Two major highlights emerged from this week's International Donors' Conference in Kabul. The first - a 2014 timeline set by President Karzai for an Afghan takeover of its own security from international forces. And the second - the donors' decision to channel 50 percent of their foreign aid through the Karzai government. As VOA's Ravi Khanna reports, prominent Washington analysts say the decisions present both perils and possibilities.
Against the background of the donor's meeting in Kabul, US-led NATO forces continue their crackdown on the Taliban in Southern Afghanistan - the success or failure of which will determine the future of the Afghan strategy.
Here, in southern Kandahar province, US troops stage a mortar attack on a Taliban hideout in the Arghandab valley.
The valley is a major transit route for Taliban fighters into Kandahar - where they launch quick bombings and retreat.
In Kabul, meanwhile, President Karzai set 2014 as a definite timeline for Afghans to take over security from the international forces.
"Our Afghan national security forces will be responsible for all military and law enforcement operations throughout our country by 2014," said President Karzai.
UN Secretary General Ban Ki-moon said the time frame will at last provide Afghans with a chance to decide their own future.
"Afghanistan will now take the lead in shaping the country's future," said Ban Ki-moon. "Afghans will set the priorities and decide which path to follow. The international community will play a supporting role."

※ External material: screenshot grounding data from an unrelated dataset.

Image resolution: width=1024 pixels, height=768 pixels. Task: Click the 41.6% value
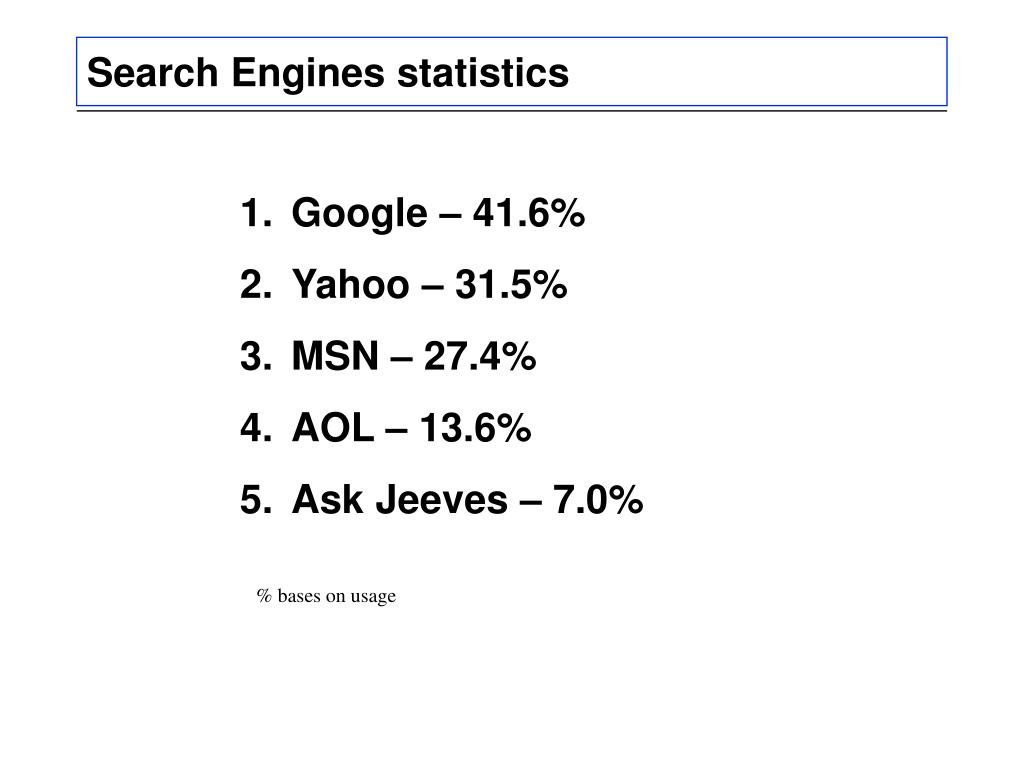point(528,213)
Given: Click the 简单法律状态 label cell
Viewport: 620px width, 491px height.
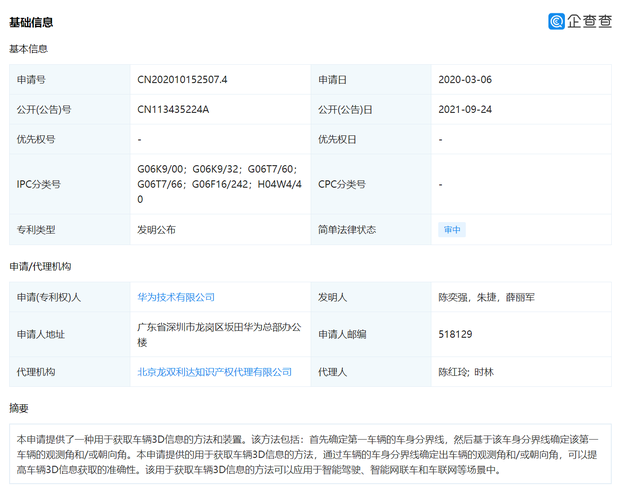Looking at the screenshot, I should click(347, 230).
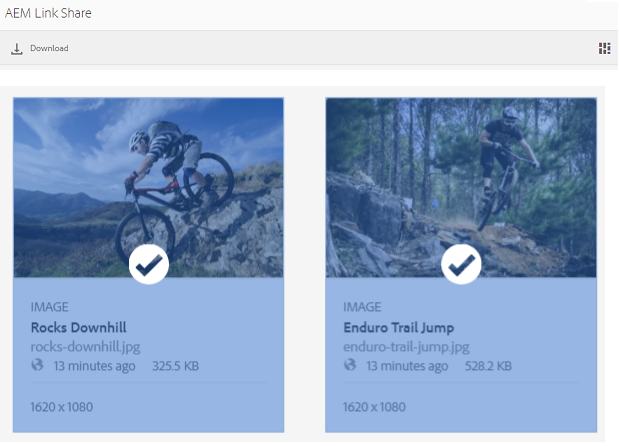
Task: Click the Download button label
Action: 49,48
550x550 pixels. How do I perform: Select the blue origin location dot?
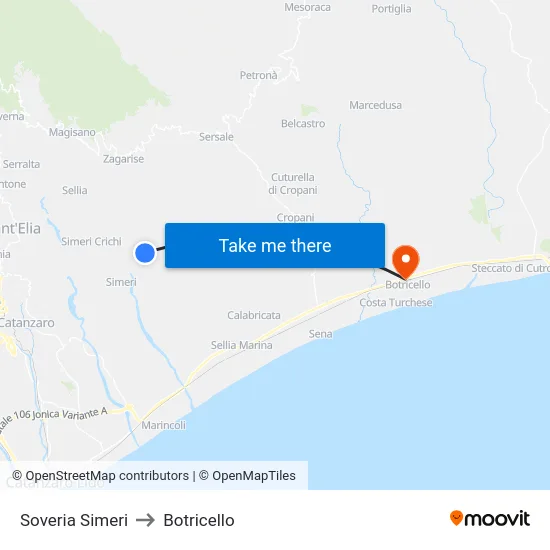point(145,253)
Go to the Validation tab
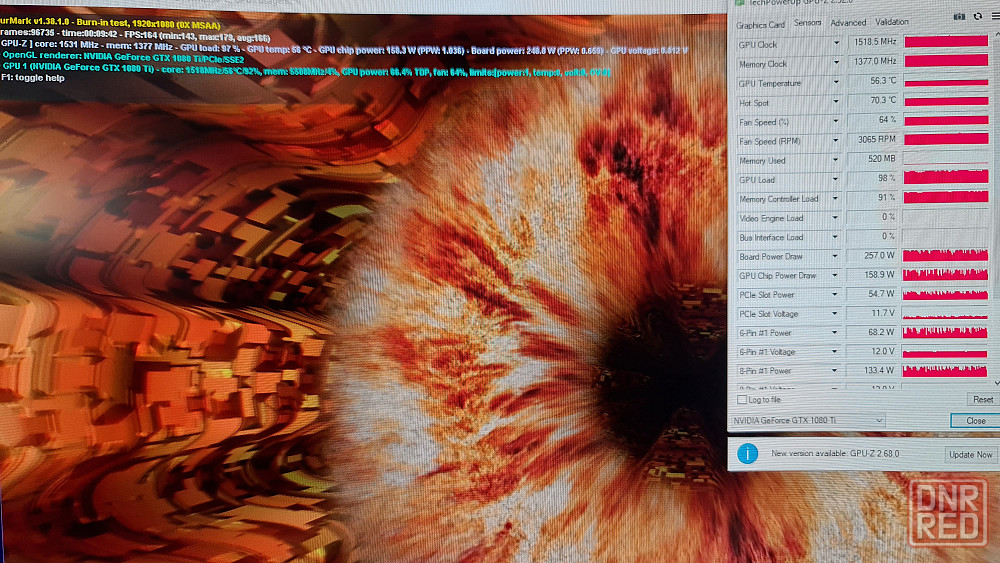Viewport: 1000px width, 563px height. (892, 22)
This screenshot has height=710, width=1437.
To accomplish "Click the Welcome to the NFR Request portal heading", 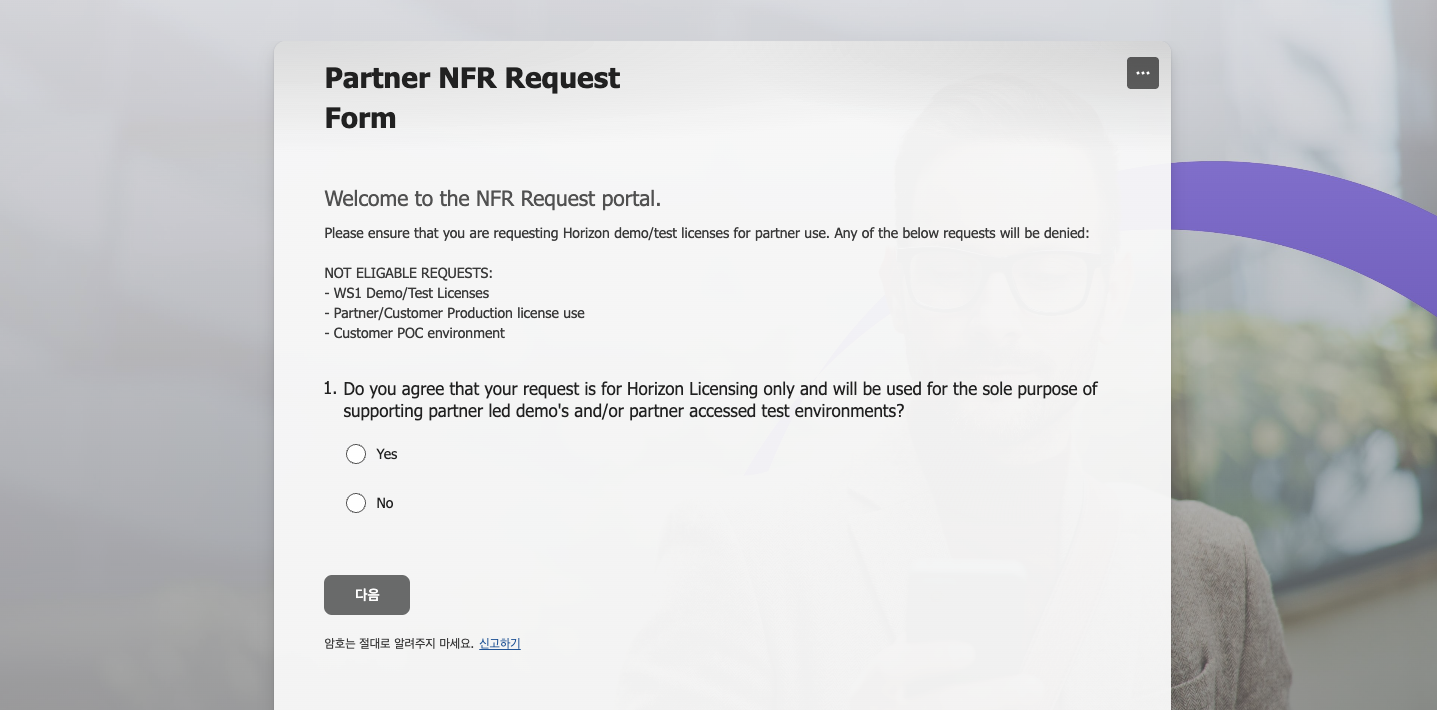I will tap(492, 198).
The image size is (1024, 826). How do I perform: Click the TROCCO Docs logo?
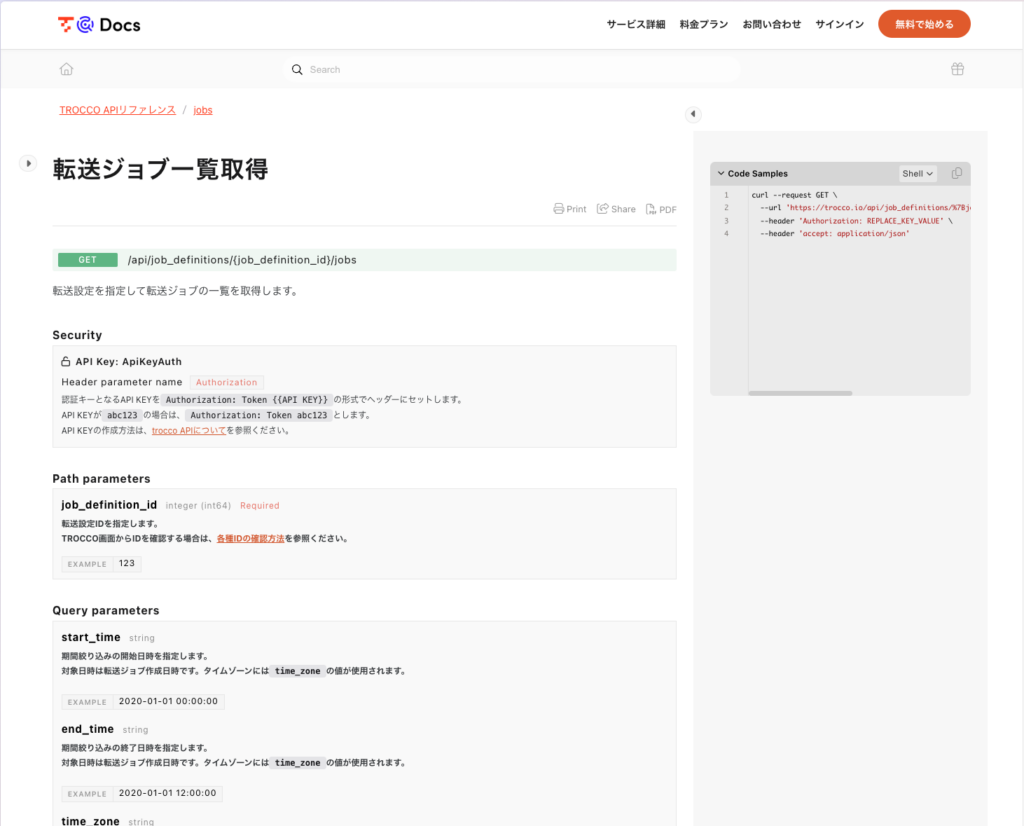(x=99, y=25)
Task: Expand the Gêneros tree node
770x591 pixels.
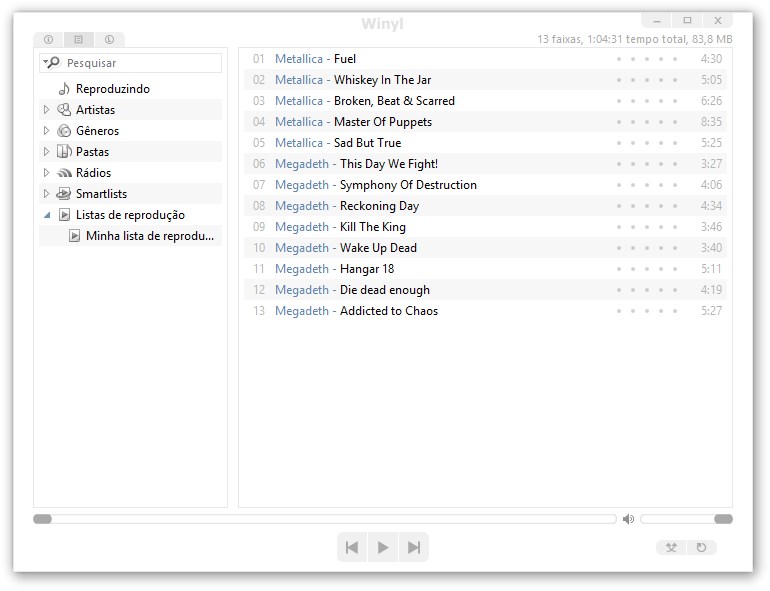Action: (46, 131)
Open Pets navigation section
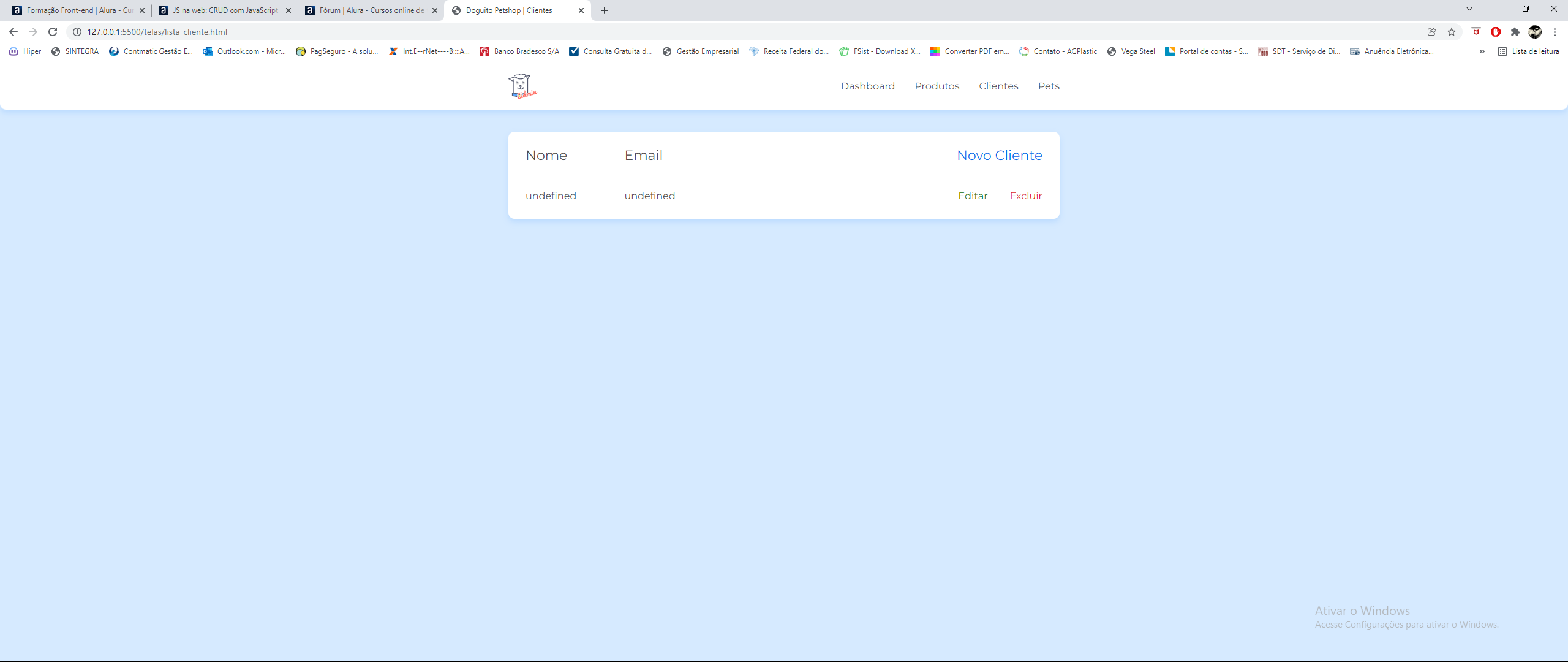This screenshot has height=662, width=1568. [x=1048, y=86]
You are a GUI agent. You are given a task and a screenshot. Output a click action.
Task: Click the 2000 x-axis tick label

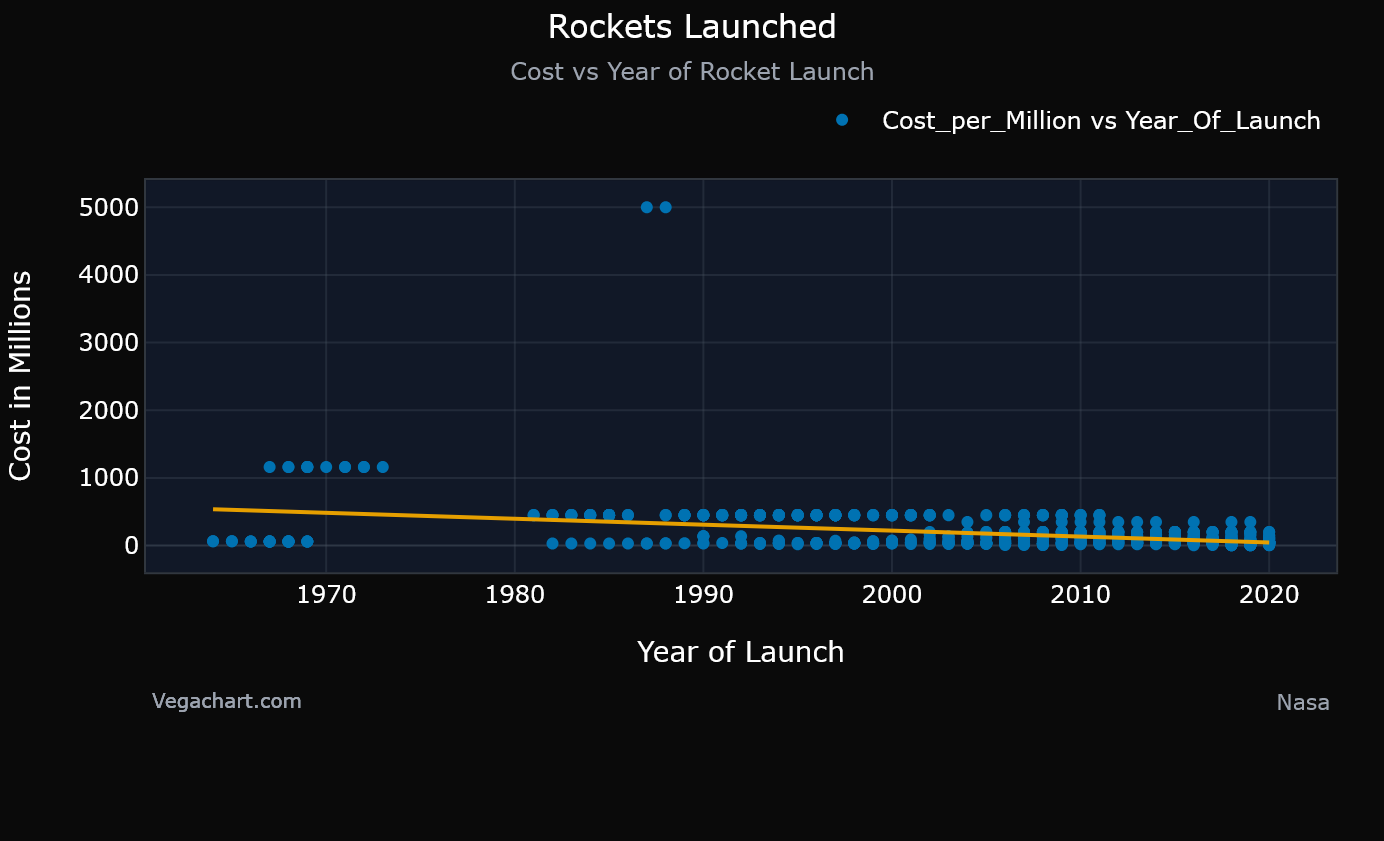coord(891,596)
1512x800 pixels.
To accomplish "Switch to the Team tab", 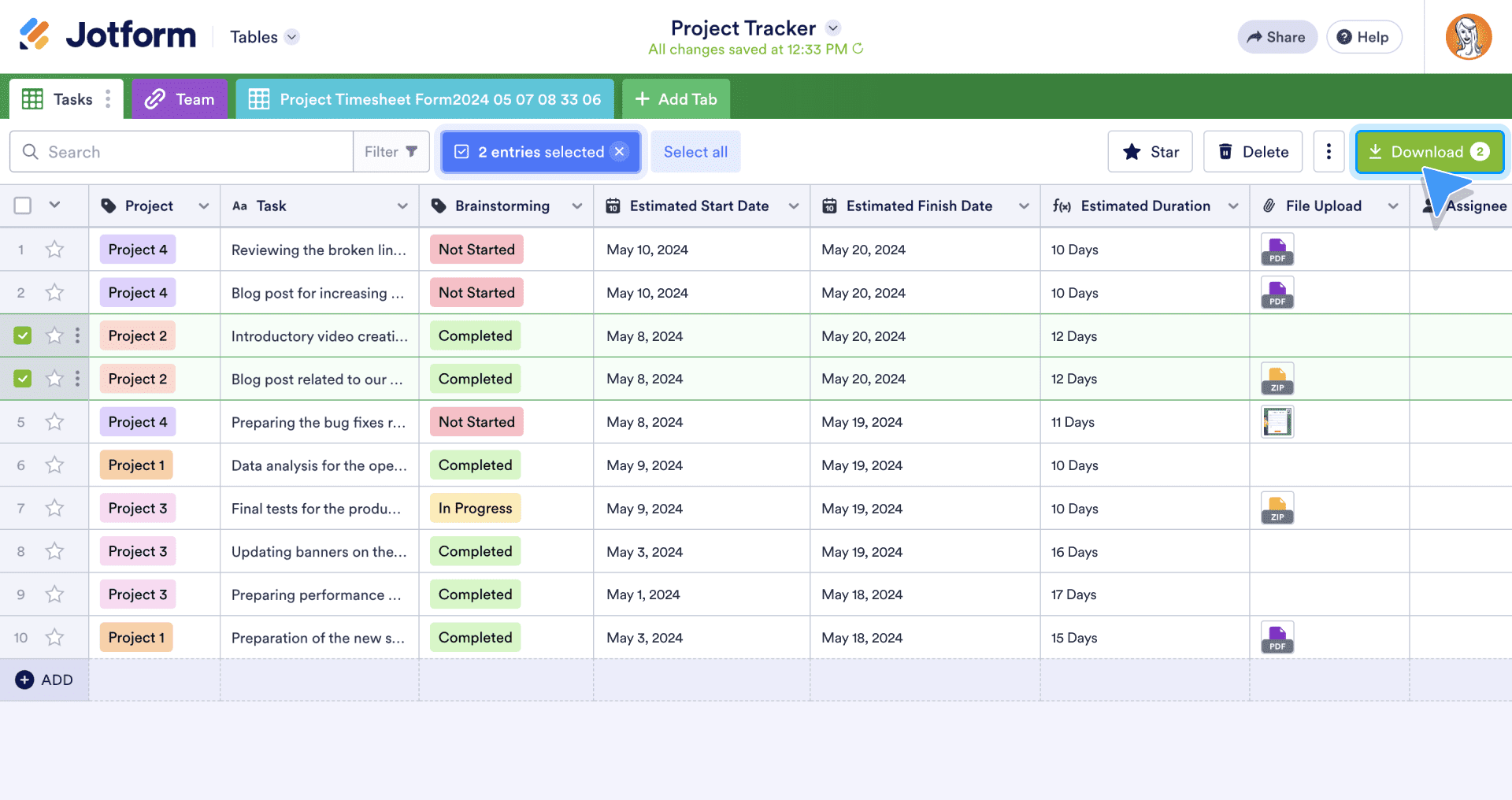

Experts say the Afghan situation presents the United States with a case of contradictory needs. On the one hand, the US has to prove its commitment. But on the other, it must show that it has no intention to be there forever. Kurt Volker is a former US ambassador to NATO.
"This July 2011 date that President Obama had mentioned is too soon and gave people the impression that we are just about leaving, so putting something further out in the future as a horizon is important both to show the commitment and also show the desire in the long term to leave after it is successful," said Kurt Volker.
Some analysts say President Karzai's timeline also provides a basis for the international community to start scheduling its own troop withdrawal.
British Deputy Prime Minister Nick Clegg was the first to talk about it Wednesday, just one day after the Kabul conference.
"No timetable could be chiselled in stone, but we are absolutely determined, given how long we've been in Afghanistan - given that we are six months into an 18-month military strategy embarking on a new political strategy, that we must be out in a combat role by 2015," said Nick Clegg.
The international donors at the conference also agreed to channel at least half of their aid money directly through the Karzai government, rather than through non-government aid organizations and contractors.
And Secretary of State Hillary Clinton said for the first time that she was encouraged by Mr. Karzai's efforts to combat corruption in his government.
But analysts like Anthony Cordesman at the Center for Strategic and International Studies remain skeptical. Cordesman says the US and its allies are equally responsible for making the corruption possible for various reasons.
"A total lack of control of auditing of the aid money, a lack of focus on effectiveness [of the aid] and Afghan needs, time and again the question is to carry out a plan that suits the prejudices and desires of the capital that's giving the aid, rather than what the Afghans need," said Anthony Cordesman.
Analysts say the results of the conference should assure the Afghan people that the US and its allies are not there to "defeat" Afghanistan, but to empower Afghanistan - to help the people gain control and eventually manage their own country. The new road map, they say, might just do that.